Burnt peat soil and uncovered rootsystem, estimated carbon in Block C of MRP

presented at
22nd Asian Conference on Remote Sensing (ACRS)
5-9 November 2001, Singapore


kalteng_2001-121BOEHM-ACRS.pdf
by
Boehm, H.-D.V., Siegert, F. , Rieley, J.O. , Page, S.E., Jauhiainen, J., Vasander, H. and Jaya, A.

Abstract

During 1997 and 1998 intensive land irrigation and clearance activities in Indonesia, combined with a greatly extended ENSO-related dry season, created conditions for several months of forest fires. Fires were particularly intense in the lowland peatlands of Kalimantan and Sumatra where both forest and peat fires occurred. A 24,910 km2 (2.491 MHa) study area in Central Kalimantan has been used to investigate the consequences of fire on peat swamp forest using LANDSAT TM/ETM and ERS-1/2 radar satellite images.

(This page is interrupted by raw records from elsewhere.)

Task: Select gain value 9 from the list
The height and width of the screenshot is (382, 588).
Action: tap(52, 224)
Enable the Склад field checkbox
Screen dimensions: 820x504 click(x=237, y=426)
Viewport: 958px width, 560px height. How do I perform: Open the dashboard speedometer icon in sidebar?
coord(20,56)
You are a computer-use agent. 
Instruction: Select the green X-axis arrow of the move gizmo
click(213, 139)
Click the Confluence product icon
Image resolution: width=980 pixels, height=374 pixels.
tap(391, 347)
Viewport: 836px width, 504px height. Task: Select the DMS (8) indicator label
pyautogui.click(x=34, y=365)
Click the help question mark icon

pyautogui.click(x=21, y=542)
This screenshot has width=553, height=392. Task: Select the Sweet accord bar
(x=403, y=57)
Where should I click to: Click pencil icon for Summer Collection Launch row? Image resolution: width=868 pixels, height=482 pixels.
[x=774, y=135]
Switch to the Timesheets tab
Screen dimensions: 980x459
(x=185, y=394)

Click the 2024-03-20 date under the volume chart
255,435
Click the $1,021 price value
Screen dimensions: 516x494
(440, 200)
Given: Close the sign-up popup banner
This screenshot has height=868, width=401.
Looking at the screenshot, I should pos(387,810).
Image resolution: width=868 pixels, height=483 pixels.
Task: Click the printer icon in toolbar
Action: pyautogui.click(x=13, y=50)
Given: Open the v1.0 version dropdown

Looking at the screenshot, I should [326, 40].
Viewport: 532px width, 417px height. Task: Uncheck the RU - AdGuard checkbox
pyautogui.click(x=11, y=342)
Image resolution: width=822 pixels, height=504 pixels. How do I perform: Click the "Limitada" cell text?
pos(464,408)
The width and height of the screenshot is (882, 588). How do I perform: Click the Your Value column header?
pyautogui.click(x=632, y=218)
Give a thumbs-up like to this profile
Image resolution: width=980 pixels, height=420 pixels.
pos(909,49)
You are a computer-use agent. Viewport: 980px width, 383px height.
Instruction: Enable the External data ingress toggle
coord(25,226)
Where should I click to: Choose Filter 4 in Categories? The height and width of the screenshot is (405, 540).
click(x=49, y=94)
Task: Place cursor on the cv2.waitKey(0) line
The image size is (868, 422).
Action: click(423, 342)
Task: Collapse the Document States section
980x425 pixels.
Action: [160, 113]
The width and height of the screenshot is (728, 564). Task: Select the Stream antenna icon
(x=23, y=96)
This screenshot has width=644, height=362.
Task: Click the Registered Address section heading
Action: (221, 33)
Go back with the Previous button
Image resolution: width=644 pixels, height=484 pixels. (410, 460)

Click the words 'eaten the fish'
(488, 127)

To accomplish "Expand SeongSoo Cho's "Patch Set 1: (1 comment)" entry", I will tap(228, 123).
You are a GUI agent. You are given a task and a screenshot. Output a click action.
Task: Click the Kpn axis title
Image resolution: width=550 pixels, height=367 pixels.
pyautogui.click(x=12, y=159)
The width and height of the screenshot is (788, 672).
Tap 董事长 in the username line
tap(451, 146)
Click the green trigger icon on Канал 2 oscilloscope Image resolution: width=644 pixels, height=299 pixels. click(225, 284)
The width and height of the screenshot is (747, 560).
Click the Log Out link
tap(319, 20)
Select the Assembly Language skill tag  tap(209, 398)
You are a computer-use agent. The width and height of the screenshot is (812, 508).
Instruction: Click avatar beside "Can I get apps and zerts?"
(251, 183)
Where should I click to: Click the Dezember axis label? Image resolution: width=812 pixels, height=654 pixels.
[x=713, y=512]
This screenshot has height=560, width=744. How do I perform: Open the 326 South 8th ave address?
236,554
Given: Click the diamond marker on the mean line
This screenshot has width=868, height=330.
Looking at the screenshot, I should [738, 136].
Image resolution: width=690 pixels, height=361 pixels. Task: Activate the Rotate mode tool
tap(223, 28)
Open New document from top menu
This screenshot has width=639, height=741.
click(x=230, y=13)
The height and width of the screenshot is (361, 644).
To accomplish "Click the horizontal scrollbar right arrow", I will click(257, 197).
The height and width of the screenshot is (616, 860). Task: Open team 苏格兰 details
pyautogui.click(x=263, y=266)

By combining data from remote sensed images with GIS and field measurements, it has been possible to determine fire impact, carbon storage in the peatlands and carbon emission by fire. Results indicate that 32% of the study area has been fire affected (796,901 ha); the largest scars are in areas impacted by logging, forest clearance and peatland drainage. Systematic peat drillings showed that huge amounts of carbon are stored in this tropicl peatland (average peat thickness approx. 2.5m) suggesting that the contribution of tropical peat to the global resource is much greater than thought previously and could be as much as 20-30% of the total. Using GIS interpolation algorithms a 3 dimensional volume model was calculated showing that more then 9 Billion n? peat are stored in Block C of the 1 Mio ha rice project area (4400 km2).

Field survey of burn scars revealed a loss of surface peat from a minimum of 0.20 m to a maximum of 1.50 m. A conservative overall estimate suggests that the thickness of peat lost by combustion during the fires averaged 0.40 m over the extensive peatland areas of Central Kalimantan resulting in approx. 3 Gm3 of burned peat calculated for Block C. Total carbon losses from the 1997 peatland fires in the study area are estimated to be in the range 0.218 to 0.491 Gt C, with the greatest contribution to emissions of atmospheric CO2 derived from peat rather than forest combustion.